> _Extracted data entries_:
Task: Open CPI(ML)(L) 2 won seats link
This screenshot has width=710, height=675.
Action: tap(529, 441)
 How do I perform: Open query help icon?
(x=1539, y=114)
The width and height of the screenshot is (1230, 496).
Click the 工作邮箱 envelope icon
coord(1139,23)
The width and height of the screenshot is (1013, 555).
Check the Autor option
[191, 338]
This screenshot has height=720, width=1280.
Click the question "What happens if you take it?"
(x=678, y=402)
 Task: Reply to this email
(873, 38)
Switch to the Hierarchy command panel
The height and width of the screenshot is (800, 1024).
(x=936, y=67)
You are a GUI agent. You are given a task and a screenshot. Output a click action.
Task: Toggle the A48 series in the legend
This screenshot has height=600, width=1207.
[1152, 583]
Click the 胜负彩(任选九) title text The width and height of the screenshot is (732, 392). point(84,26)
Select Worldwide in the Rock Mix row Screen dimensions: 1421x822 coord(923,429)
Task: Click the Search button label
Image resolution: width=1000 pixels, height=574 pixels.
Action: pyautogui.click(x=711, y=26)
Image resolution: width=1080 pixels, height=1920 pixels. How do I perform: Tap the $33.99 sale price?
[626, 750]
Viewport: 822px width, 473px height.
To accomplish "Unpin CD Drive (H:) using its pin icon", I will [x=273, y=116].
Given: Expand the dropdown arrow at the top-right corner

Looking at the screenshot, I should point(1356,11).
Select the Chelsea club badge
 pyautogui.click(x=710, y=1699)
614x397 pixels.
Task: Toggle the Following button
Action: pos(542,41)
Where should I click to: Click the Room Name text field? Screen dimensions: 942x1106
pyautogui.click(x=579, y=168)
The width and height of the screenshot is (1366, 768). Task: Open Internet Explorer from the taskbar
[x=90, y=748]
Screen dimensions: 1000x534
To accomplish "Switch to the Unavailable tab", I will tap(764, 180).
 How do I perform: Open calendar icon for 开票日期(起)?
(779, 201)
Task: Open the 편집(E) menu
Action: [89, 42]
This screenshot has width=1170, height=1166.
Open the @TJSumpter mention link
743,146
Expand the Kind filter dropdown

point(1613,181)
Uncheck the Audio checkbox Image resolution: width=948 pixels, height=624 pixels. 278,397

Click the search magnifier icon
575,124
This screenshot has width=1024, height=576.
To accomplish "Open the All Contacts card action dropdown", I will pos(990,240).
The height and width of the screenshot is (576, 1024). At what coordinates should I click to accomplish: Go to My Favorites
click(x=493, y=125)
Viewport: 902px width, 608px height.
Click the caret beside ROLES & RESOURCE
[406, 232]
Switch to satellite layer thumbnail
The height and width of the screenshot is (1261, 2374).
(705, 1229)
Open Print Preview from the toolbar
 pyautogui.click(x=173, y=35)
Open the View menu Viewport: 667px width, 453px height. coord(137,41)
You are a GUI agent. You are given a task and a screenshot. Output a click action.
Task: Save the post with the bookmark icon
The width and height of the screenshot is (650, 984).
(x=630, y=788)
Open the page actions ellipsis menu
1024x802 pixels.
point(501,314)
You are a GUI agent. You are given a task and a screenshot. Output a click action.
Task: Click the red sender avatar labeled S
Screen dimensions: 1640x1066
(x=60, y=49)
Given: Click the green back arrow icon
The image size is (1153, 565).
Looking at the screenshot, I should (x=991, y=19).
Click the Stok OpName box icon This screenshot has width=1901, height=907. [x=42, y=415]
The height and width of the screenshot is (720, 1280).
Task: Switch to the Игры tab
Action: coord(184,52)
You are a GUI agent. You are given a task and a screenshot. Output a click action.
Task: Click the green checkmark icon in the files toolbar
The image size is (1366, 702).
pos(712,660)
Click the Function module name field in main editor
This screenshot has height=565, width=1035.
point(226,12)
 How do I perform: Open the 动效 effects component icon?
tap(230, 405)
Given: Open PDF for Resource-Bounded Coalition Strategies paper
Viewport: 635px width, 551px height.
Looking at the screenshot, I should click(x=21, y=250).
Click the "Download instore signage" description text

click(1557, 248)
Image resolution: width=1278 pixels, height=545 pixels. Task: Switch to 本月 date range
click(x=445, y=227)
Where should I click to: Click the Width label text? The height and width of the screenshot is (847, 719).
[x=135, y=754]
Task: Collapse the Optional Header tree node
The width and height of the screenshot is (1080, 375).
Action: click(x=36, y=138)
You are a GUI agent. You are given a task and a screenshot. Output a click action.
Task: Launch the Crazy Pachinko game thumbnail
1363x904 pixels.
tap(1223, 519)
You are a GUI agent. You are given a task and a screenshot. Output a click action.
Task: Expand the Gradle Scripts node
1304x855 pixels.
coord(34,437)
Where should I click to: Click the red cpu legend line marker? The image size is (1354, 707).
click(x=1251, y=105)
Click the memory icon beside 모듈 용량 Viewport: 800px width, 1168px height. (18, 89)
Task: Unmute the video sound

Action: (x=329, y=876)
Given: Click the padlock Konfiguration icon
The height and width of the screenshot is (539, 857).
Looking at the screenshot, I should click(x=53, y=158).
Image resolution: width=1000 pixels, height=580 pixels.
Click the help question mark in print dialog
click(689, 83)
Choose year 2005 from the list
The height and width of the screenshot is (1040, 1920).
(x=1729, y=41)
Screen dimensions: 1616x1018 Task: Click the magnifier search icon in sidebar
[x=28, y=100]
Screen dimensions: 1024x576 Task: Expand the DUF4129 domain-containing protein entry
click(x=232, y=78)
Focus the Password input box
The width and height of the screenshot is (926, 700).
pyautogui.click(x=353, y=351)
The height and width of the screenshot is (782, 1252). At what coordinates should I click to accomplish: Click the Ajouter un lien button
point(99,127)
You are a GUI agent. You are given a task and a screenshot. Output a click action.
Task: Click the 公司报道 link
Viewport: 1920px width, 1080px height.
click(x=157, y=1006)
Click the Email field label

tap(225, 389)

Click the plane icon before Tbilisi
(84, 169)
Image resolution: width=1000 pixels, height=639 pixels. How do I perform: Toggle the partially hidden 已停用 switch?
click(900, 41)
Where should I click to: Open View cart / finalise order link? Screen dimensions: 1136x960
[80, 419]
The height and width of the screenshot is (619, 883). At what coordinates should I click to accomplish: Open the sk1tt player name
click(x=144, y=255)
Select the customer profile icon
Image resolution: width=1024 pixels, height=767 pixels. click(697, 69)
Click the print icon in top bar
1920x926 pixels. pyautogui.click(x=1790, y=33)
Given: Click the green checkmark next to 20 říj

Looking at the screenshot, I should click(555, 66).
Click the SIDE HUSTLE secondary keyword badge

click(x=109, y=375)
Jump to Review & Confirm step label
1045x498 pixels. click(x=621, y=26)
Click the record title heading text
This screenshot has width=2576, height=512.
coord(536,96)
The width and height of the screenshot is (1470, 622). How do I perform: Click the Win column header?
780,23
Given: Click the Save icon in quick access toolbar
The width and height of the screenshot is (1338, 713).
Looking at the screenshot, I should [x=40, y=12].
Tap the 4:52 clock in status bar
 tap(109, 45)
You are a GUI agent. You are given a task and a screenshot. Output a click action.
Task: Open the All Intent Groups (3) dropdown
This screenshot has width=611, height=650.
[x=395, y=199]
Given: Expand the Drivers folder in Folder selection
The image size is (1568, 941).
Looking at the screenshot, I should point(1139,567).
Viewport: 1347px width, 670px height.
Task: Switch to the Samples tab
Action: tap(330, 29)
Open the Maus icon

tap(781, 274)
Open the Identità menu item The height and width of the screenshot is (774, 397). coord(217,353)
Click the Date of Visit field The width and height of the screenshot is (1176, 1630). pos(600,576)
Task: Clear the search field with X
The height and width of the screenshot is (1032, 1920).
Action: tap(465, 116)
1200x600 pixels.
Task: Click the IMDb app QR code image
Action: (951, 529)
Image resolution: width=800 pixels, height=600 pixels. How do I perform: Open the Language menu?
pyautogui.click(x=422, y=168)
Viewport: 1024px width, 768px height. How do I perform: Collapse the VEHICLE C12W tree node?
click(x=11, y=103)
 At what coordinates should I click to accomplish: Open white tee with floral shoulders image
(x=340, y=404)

> _Exercise_:
Beginning at the top of the data, extract each line through the line containing "Task: Click the Search button label" and return those lines exactly, with nothing added.

> _Exercise output_:
Task: Open CPI(ML)(L) 2 won seats link
This screenshot has width=710, height=675.
Action: tap(529, 441)
 How do I perform: Open query help icon?
(x=1539, y=114)
The width and height of the screenshot is (1230, 496).
Click the 工作邮箱 envelope icon
coord(1139,23)
The width and height of the screenshot is (1013, 555).
Check the Autor option
[191, 338]
This screenshot has height=720, width=1280.
Click the question "What happens if you take it?"
(x=678, y=402)
 Task: Reply to this email
(873, 38)
Switch to the Hierarchy command panel
The height and width of the screenshot is (800, 1024).
(x=936, y=67)
You are a GUI agent. You are given a task and a screenshot. Output a click action.
Task: Toggle the A48 series in the legend
This screenshot has height=600, width=1207.
[1152, 583]
Click the 胜负彩(任选九) title text The width and height of the screenshot is (732, 392). point(84,26)
Select Worldwide in the Rock Mix row Screen dimensions: 1421x822 coord(923,429)
Task: Click the Search button label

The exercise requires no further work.